- Overnight soaked mixture of normal long-grain rice and Glutinous rice with a dash of Sesame oil.
- Chicken – chopped to bite size, marinated with Salt, Sugar, White Pepper and Oyster Sauce. Smashed Ginger and a small bunch of Glass Noodles for garnishing.
- Salt, Sugar, a dash of Sesame oil and Oyster sauce. All to taste. ** Note : Just dash of everything, if U prefer a stronger intensity of an ingredient flavor, simply add a little extra of that ingredient/spice (no rocket scientific measurement here). Always taste your Seasoning !!!
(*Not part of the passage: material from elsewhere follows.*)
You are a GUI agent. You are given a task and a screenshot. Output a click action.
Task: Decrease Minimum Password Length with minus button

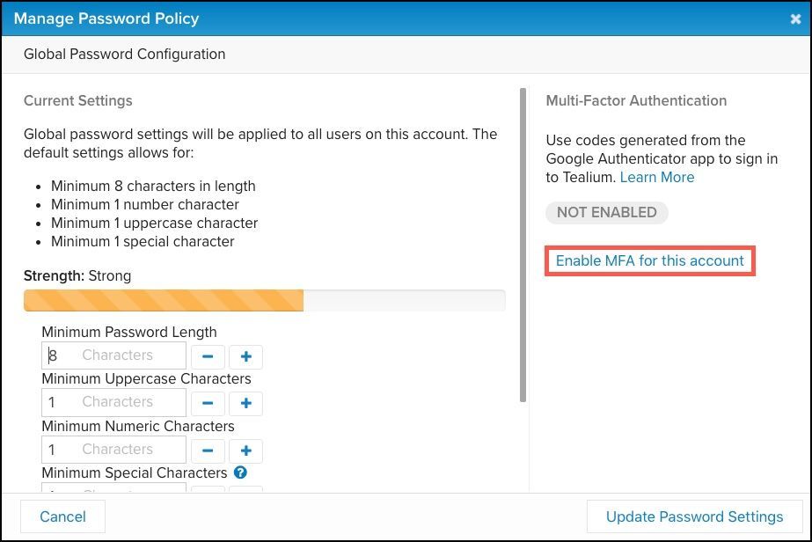click(208, 356)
Start by boiling the Rice with a piece of smashed Ginger. Use double the amount of water U would normally cook rice – U can always add extra gradually along the way to achieve the desired consistency. Bring to boil and then simmer to the right consistency (preference) – abt 1 hr (depending on the heat). Stir occasionally to keep the bottom from burning.
Meanwhile, heat up some oil till smoking hot, turn heat to low. Loosen the Glass Noodles (Tung Fun) and deep-fry till everything opened-up and turned fluffy crispy. Dish out and place on some Kitchen tissue to soak up excess oil. Gently crashed the deep-fried Tung Fun (not too much), for garnishing. Set aside.
Add the marinated Chicken into the Rice after abt 45-mins (at this juncture, the Rice should be around 3/4 way to ur desired consistancy) of simmering. Continue to simmer the chicken is cooked thru – for abt another 15-mins (depending on the heat and the size of the Chicken). U do not want overly cooked soft chicken, it should not be falling of the bones but instead still processes some bite to it.
Add all the Seasoning Ingredients and your pot of delicious wholesome “Kai Juk (Chicken Porridge)” is ready to be served hot. To serve, drizzle some Sesame oil, sprinkle some white pepper and top with the deep-fried Glass Noodles.